Dry Harissa Spiced Chicken and Cucumber-Mint Salsa

Makes:
One serving

Nutrition per serving:
Calories = 151; Fat = 2 g; Carbs = 12 g; Protein = 24 g

Ingredients
3 1/2 oz chicken breast, trimmed of all skin and fat
1 bay leaf, crumbled
1 tsp whole white peppercorns (sub with black if unavailable)
1/2 tsp fennel seeds
1/2 tsp cumin seeds
1/2 tsp coriander seeds
1/2 tsp caraway seeds
1 tsp paprika
1 clove of garlic, crushed or finely chopped
water

Directions
Preheat a non-stick fry pan to low. Toast the bay leaf, peppercorns, fennel seeds, cumin seeds, coriander seeds and caraway seeds until fragrant. Transfer spices to a spice grinder or mortar and pestle and add paprika, garlic, and a pinch of salt. Grind or pound until whole spices break up and the harissa resembles a coarse dry spice mix. Set aside.

Slice cucumber in half lengthways and scoop out the seeds. Dice, and toss with the mint leaves, lemon juice, and a grinding of fresh pepper.

Make four shallow diagonal cuts across the surface of the chicken breast. Add a few drops of water to dry harissa mix to create a thick paste, and rub in the harissa mixture, working it into the cut sections of flesh. Allow to marinate for at least 1 hour, or up to 24 hours.
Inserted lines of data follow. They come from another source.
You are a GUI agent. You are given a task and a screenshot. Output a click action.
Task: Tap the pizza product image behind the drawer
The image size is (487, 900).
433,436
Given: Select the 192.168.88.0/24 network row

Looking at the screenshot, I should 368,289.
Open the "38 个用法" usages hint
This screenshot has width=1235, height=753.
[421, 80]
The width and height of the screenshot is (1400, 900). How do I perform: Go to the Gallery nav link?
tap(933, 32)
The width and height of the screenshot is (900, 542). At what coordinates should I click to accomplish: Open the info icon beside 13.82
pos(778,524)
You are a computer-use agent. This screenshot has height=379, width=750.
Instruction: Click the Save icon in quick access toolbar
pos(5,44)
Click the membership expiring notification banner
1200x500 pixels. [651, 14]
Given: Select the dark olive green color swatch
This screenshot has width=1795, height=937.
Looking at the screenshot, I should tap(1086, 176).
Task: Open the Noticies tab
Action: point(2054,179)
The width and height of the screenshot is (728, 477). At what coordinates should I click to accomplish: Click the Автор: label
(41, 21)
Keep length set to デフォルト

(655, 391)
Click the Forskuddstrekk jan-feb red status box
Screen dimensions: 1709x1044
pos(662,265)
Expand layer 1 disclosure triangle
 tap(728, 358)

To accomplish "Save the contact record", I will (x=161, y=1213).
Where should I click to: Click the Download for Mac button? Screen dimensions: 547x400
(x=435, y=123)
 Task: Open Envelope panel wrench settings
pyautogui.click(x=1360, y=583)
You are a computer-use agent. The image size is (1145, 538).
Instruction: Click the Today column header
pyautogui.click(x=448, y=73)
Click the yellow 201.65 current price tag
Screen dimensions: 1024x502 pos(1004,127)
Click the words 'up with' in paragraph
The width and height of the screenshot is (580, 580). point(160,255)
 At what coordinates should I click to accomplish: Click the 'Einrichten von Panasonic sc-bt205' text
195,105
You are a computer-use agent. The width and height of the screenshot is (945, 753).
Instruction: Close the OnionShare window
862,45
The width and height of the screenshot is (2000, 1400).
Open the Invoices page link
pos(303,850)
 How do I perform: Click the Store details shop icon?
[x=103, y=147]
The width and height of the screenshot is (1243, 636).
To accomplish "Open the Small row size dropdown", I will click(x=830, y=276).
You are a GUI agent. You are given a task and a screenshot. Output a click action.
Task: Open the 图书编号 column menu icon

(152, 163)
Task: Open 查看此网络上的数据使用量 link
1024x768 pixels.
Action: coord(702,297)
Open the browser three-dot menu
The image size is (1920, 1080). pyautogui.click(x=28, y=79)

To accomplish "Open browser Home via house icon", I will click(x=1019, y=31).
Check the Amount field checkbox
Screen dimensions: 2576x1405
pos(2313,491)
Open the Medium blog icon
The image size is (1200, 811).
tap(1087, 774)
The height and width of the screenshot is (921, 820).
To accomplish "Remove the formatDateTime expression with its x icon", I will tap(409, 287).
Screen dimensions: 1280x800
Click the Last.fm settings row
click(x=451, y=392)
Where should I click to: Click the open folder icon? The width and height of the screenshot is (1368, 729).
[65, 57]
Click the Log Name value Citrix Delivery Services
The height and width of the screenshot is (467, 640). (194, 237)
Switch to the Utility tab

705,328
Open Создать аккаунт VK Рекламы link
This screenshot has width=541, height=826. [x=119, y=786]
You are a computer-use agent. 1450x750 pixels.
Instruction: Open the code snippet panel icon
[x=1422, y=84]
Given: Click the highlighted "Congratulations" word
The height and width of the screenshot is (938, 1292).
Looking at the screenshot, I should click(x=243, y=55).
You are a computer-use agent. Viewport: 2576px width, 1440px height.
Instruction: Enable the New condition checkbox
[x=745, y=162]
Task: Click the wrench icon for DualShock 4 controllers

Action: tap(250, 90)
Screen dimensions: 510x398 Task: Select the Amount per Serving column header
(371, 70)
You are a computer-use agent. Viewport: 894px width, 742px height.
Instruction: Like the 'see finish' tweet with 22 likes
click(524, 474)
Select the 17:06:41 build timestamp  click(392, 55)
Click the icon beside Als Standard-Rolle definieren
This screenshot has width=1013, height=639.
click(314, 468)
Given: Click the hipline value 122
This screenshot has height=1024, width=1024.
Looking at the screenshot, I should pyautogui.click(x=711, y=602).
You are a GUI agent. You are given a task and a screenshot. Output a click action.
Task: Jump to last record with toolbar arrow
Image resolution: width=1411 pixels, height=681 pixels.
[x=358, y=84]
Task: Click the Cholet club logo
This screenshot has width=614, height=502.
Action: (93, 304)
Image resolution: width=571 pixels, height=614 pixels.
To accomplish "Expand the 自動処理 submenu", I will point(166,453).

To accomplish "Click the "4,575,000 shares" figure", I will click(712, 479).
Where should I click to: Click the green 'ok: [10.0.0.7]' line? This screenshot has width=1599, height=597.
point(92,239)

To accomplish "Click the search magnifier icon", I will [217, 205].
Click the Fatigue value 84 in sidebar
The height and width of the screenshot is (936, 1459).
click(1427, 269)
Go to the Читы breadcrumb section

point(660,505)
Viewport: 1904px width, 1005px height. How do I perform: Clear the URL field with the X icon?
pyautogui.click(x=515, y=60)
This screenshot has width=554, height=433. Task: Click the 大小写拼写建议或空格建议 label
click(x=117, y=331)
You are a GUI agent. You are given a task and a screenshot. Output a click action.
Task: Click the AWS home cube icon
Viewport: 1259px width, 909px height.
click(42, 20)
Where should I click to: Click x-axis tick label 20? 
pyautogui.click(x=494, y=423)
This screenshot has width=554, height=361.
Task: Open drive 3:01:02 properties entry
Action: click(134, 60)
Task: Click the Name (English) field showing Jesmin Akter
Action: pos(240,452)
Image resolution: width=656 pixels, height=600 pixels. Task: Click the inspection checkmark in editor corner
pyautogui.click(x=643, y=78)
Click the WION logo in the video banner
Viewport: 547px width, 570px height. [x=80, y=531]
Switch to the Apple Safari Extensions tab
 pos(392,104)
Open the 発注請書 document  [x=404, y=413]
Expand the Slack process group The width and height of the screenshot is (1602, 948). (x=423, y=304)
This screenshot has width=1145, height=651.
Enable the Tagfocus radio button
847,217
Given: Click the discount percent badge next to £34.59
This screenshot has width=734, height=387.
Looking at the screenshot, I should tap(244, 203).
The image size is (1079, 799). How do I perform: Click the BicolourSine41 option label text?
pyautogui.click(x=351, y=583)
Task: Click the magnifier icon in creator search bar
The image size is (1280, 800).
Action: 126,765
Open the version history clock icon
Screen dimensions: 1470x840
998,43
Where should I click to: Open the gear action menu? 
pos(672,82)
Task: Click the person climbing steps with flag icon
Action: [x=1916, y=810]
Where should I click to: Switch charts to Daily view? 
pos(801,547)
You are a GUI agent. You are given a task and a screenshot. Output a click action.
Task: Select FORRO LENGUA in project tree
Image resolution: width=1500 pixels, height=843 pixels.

Preheat a non-stick skillet, grill pan, or George Foreman grill on medium-high heat. Grill the chicken, turning only once until golden brown on both sides; this should take anywhere between 2 to 4 minutes per side. When cooked, remove from heat and serve at once with cucumber salsa.


Cilantro and Pink Peppercorn-Rubbed Chicken with Tomato Salad

Makes:
One serving

Nutrition per serving:
Calories = 195; Fat = 1 g; Carbs = 27 g; Protein = 25 g

Ingredients
3 1/2 oz chicken breast, trimmed of all skin and fat
1/2 Tbls garlic, crushed or finely chopped
1/2 Tbls whole pink peppercorns (sub with black if unavailable)
⅛ cup fresh cilantro (leaves and stalks)
4 Tbls lemon juice
1 tomato or a small handful of cherry tomatoes
1 tsp fresh basil, finely shredded (sub 1/4 tsp dried if unavailable)
1 tsp fresh parsley, finely chopped (sub 1/4 tsp dried if unavailable)
1 Tbls sugar-free balsamic vinegar (see Pantry recipes)
salt and pepper

Directions
Pound garlic, peppercorns, cilantro, and a pinch of salt in a mortar and pestle until amalgamated, or combine in a food processor and pulse. Add lemon juice to bring the mixture together. Make four shallow diagonal cuts across the surface of the chicken breast and rub in the cilantro-peppercorn mixture, working it into the cut sections of flesh. Allow to marinate for at least 1 hour, or up to 24 hours.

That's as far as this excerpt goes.